AI in Payment Orchestration: Co-pilot, Navigator, or Full Autopilot?
There is an old truth in the payments business: a successful transaction goes unnoticed. The customer clicks “Pay,” the money moves, and that’s it. But when a payment fails, you feel it immediately: an abandoned cart, a frustrated customer, a support ticket. That is precisely why payment engineers are in a constant search for the “optimal route” — and that is exactly where artificial intelligence has turned from a buzzword into a real tool over the last two years.
Let’s break down what AI genuinely does well, where it becomes an indispensable co-pilot for orchestration teams — and why handing full control of money flows to an autonomous system sounds like a compelling pitch deck slide but carries very real business risks.
Payment Orchestration: A Route Map for Every Transaction
An orchestration platform sits between a merchant and a pool of payment providers — PSPs, acquirers, alternative payment methods.
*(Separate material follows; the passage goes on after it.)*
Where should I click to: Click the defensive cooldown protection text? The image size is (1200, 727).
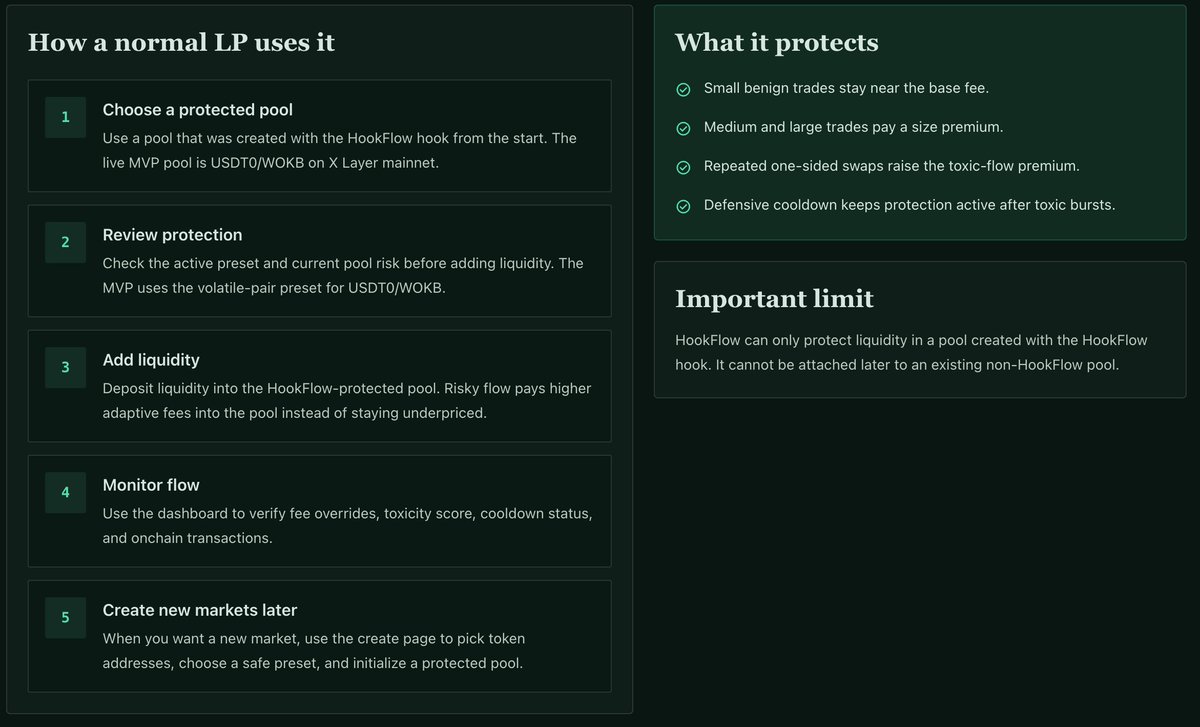(x=909, y=205)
Instead of routing through a single provider, a business connects dozens of them and gains a single control layer: routing, cascading, analytics, and failover. Think of it as an air traffic control tower — the analogy is surprisingly accurate.
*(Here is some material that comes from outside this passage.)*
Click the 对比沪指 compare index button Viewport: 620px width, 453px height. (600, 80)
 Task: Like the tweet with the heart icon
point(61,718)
Traditionally, routing was driven by static rules: card issued in Germany — use acquirer A; amount above $1,000 — route through B. This delivered a 1–3% authorization uplift. Solid, but predictable — like using the same recipe for breakfast, lunch, and dinner.
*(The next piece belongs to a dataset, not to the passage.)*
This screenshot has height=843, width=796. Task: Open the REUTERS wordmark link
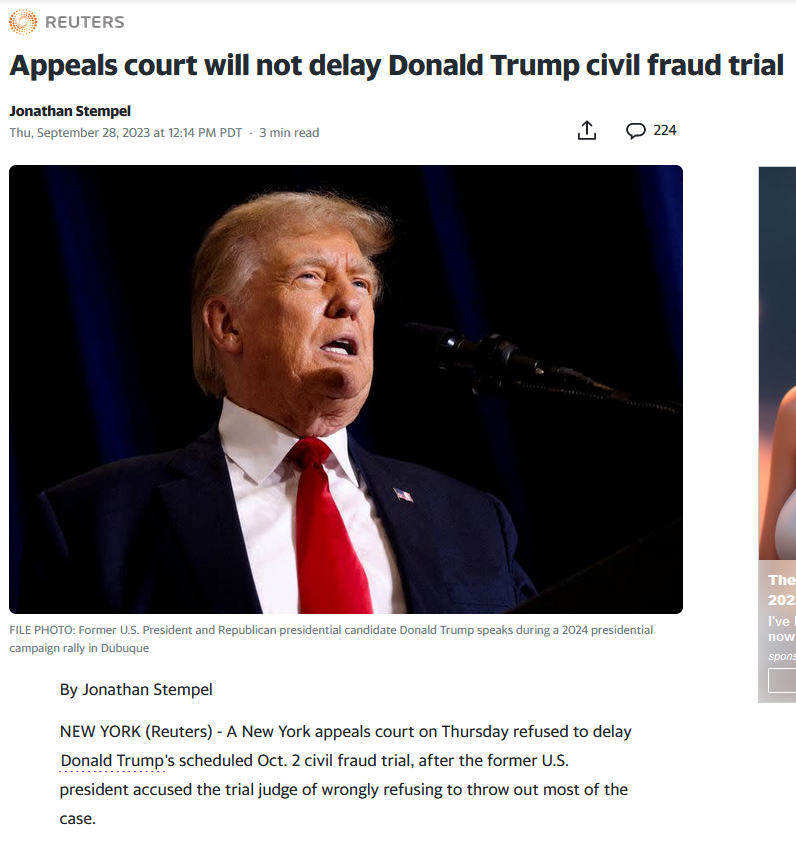click(84, 22)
Where AI Genuinely Helps: Rules Smarter Than Humans
ML models flip the paradigm. Instead of a human manually crafting rules from last quarter’s reports, an algorithm evaluates hundreds of signals in real time — and does it in milliseconds.
Concrete market results:
- Checkout.com processes 60 million daily optimisations through its Intelligent Acceptance engine, trained on 20+ billion transactions. Average acceptance rate uplift for merchants: 3.8%.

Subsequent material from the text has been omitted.